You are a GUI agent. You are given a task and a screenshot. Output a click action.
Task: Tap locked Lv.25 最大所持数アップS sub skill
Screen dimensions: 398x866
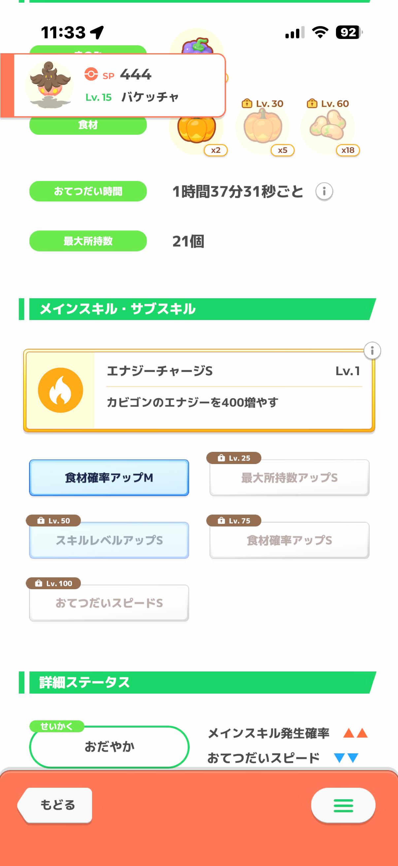(x=289, y=478)
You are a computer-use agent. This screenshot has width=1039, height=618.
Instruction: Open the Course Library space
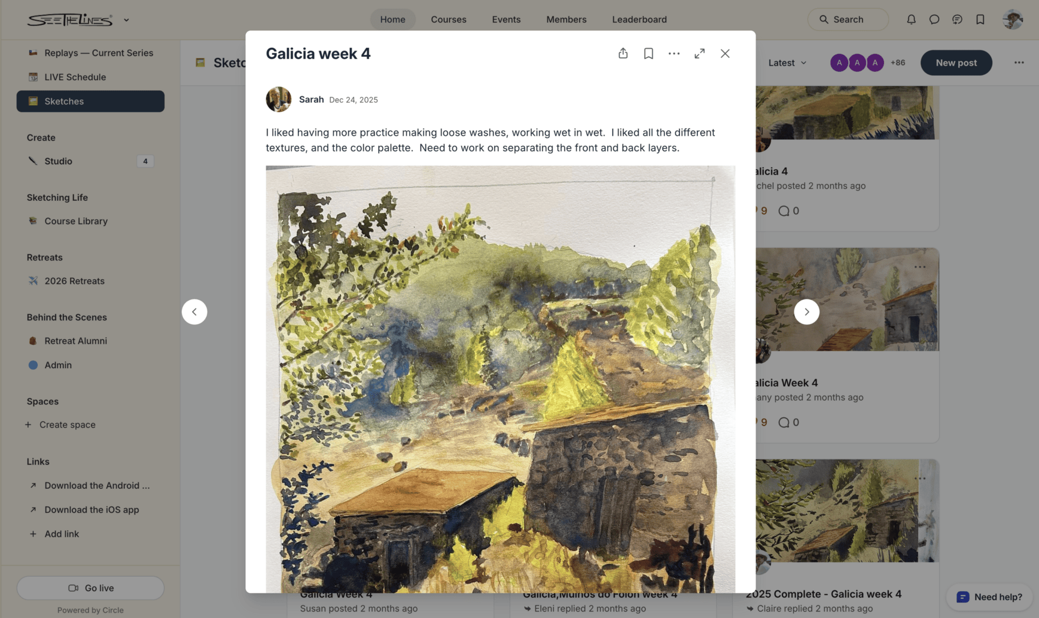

What is being asked | What's needed is every record restated exactly, pictures excluded.

Task solution |
You are a GUI agent. You are given a task and a screenshot. Output a click action.
Task: Tap locked Lv.25 最大所持数アップS sub skill
Screen dimensions: 398x866
(x=289, y=478)
You are a computer-use agent. This screenshot has width=1039, height=618.
Instruction: Open the Course Library space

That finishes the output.